Essential Principles of European Union Law

Legal Foundations and Principles

Public law is governed by the principle of authoritative power, while private law operates under the principles of liberty and autonomy.

Judgment Components and Secondary Rules

Parts of a judgment include the ratio decidendi and obiter dictum.

Types of secondary rules consist of:

  • Rules of recognition
  • Rules of change
  • Rules of adjudication

Legal Incompleteness and Inconsistency

Legal gaps are addressed through incompleteness (analogia legis and analogia juris) and inconsistency (antinomy).

The European Union Framework

EU Goals and Values

EU goals include:

  • Promoting peace
  • Offering freedom, security, and justice
  • Balancing economic growth, price stability, full employment, social progress, and environmental protection
  • Combating social exclusion and discrimination
  • Respecting cultural and linguistic diversity

EU values are human dignity, freedom, democracy, equality, the rule of law, and human rights.

Parliamentary Procedures and Supervision

The EU Parliament utilizes special legislative procedures, specifically the consent and consultation procedures. Its supervisory role involves the power to debate (EU Commission, European Council, and the European Central Bank), question (EU Commission and European Council), and investigate.

_EXERCISE DESCRIPTION:_ Extract the portion of the passage on European Union law starting with "Essential Principles of" and going on through "liberty and autonomy.", reproducing it verbatim.

_DATASET EXTRACT:_
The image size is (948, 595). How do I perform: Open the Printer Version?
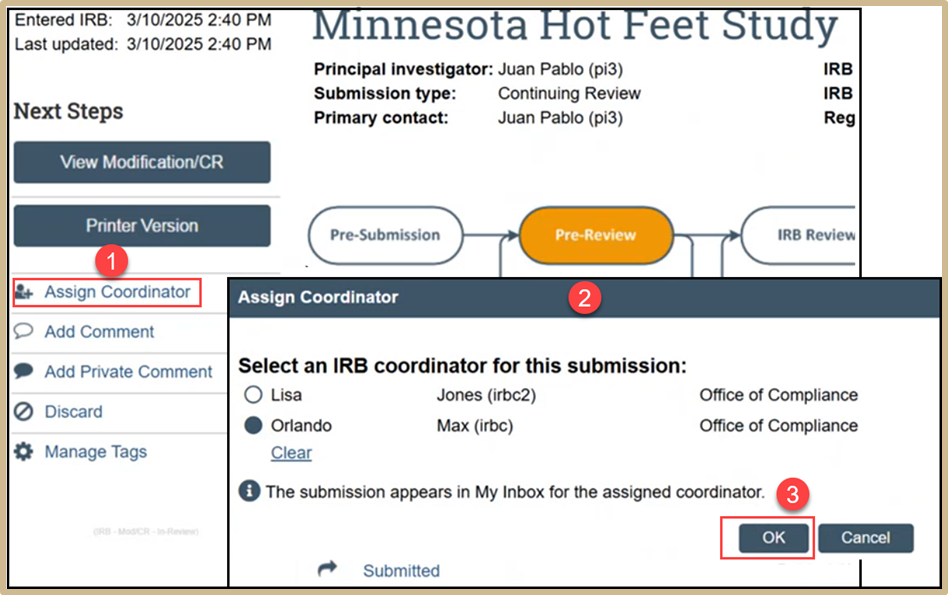pos(142,226)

_COMPLETE OUTPUT:_
Essential Principles of European Union Law

Legal Foundations and Principles

Public law is governed by the principle of authoritative power, while private law operates under the principles of liberty and autonomy.